_What you are asked to do_
In the entries below, copy out everything from the line containing "Click the radio" down to the line containing "Select option D.", including both of those lines, word for word.

[start of Records supplied]

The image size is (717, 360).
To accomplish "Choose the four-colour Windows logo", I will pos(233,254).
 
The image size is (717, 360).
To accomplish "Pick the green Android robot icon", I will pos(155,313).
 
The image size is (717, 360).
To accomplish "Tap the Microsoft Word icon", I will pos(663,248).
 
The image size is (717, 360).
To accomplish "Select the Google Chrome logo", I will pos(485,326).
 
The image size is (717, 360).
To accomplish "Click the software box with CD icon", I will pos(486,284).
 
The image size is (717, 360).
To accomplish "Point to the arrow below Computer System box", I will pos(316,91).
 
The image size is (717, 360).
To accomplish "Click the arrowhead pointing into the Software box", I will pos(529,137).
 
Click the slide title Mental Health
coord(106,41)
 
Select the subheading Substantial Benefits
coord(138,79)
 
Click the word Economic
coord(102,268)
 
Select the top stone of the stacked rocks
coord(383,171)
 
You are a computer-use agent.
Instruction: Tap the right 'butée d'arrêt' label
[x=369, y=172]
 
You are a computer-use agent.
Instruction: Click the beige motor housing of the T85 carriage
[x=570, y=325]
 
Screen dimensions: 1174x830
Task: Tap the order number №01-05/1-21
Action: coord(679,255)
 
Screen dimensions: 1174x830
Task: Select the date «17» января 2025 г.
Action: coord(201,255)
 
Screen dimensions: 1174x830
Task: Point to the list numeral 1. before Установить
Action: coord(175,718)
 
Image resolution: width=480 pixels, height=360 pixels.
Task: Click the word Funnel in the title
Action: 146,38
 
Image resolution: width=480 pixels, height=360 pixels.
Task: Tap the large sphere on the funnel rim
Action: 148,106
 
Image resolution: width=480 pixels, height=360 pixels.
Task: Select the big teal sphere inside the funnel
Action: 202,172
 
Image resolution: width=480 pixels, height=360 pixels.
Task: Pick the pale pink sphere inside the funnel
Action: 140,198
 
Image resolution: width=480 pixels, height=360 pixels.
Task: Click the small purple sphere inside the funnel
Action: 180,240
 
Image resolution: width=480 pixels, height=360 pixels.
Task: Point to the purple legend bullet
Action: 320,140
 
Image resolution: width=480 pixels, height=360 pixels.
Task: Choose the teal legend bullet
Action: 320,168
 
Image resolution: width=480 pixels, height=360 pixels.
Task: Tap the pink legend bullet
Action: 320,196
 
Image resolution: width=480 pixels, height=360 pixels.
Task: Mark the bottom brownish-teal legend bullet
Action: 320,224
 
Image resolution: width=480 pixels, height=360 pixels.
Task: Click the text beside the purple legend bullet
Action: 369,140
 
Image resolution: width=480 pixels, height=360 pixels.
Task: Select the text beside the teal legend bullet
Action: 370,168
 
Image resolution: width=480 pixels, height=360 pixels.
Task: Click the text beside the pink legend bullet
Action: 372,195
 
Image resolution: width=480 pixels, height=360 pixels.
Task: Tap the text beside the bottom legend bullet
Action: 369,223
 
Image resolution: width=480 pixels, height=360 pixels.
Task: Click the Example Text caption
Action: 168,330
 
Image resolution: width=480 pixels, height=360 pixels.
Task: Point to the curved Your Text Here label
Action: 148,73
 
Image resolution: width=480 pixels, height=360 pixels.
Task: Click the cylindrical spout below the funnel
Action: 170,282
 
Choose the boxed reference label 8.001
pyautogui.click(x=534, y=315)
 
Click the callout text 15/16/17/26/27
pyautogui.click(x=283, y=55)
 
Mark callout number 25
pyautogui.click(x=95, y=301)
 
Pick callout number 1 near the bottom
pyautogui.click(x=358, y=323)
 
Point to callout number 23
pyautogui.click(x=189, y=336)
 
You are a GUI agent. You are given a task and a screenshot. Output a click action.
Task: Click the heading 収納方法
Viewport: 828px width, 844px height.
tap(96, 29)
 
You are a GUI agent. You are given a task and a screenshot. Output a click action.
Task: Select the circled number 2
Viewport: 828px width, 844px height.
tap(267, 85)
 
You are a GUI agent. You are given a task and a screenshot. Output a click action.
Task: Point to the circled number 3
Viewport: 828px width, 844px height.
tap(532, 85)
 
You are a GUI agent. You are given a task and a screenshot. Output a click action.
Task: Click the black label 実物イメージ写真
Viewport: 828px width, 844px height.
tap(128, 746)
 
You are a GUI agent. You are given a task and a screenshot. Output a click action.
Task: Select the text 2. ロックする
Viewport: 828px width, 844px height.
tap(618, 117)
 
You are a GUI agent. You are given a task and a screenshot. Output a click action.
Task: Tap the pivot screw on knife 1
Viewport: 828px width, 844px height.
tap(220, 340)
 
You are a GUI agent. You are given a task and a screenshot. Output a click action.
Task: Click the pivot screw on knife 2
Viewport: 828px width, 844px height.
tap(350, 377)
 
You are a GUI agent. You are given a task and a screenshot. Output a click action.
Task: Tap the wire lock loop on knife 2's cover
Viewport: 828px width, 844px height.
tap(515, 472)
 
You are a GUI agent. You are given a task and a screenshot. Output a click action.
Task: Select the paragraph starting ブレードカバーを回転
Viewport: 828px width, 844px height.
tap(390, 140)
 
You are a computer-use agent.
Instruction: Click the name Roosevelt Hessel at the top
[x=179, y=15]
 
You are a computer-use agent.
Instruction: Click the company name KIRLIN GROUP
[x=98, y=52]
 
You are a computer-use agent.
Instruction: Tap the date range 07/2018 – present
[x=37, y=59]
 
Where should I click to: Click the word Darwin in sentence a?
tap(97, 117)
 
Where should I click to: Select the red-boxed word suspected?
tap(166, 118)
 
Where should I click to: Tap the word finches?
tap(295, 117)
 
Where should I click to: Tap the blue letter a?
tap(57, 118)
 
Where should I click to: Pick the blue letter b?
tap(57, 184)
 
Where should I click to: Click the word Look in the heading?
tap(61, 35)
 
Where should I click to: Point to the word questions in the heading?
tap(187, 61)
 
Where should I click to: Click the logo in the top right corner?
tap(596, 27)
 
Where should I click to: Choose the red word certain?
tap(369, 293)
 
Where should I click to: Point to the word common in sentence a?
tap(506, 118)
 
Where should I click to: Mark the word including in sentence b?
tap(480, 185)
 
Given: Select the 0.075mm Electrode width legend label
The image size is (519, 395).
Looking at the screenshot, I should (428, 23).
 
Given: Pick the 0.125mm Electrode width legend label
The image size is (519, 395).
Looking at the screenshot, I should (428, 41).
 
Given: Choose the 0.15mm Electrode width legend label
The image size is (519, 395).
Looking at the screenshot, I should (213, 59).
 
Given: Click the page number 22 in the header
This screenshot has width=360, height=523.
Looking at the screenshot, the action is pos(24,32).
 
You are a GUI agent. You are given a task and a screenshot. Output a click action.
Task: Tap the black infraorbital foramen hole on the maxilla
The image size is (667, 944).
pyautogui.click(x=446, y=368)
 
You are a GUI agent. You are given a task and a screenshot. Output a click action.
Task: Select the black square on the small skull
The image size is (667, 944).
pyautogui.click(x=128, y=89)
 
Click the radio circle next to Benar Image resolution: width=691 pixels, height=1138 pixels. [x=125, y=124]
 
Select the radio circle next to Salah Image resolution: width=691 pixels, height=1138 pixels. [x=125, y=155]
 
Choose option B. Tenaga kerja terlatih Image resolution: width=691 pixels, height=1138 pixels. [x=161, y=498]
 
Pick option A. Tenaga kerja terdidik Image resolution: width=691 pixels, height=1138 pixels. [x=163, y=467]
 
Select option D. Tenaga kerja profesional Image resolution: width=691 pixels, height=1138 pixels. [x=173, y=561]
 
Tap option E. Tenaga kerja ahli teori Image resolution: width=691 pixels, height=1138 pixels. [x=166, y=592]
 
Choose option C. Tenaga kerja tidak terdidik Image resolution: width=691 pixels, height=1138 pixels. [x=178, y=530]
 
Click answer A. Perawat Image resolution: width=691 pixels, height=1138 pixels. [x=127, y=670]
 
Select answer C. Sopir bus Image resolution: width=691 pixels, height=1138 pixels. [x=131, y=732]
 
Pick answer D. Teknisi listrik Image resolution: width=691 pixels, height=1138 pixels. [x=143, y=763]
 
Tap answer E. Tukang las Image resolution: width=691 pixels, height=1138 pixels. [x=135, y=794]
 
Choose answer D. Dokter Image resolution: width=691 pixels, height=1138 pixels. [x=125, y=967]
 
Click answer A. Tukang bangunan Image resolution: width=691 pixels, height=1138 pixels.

[end of Records supplied]

_Exercise answer_
Click the radio circle next to Benar Image resolution: width=691 pixels, height=1138 pixels. [x=125, y=124]
 
Select the radio circle next to Salah Image resolution: width=691 pixels, height=1138 pixels. [x=125, y=155]
 
Choose option B. Tenaga kerja terlatih Image resolution: width=691 pixels, height=1138 pixels. [x=161, y=498]
 
Pick option A. Tenaga kerja terdidik Image resolution: width=691 pixels, height=1138 pixels. [x=163, y=467]
 
Select option D. Tenaga kerja profesional Image resolution: width=691 pixels, height=1138 pixels. [x=173, y=561]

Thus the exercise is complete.